## SET TASK
Print the listing lines from the one containing "Click the wireless signal icon for 防火墙和网络保护" through the one containing "click(x=32, y=228)", both included, with no changes.

## EXTRACTED MATERIAL
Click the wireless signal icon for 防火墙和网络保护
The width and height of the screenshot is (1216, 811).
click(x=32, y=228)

* * *

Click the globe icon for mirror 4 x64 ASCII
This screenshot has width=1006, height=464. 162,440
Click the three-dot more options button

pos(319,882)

## RESULT
Click the wireless signal icon for 防火墙和网络保护
The width and height of the screenshot is (1216, 811).
click(x=32, y=228)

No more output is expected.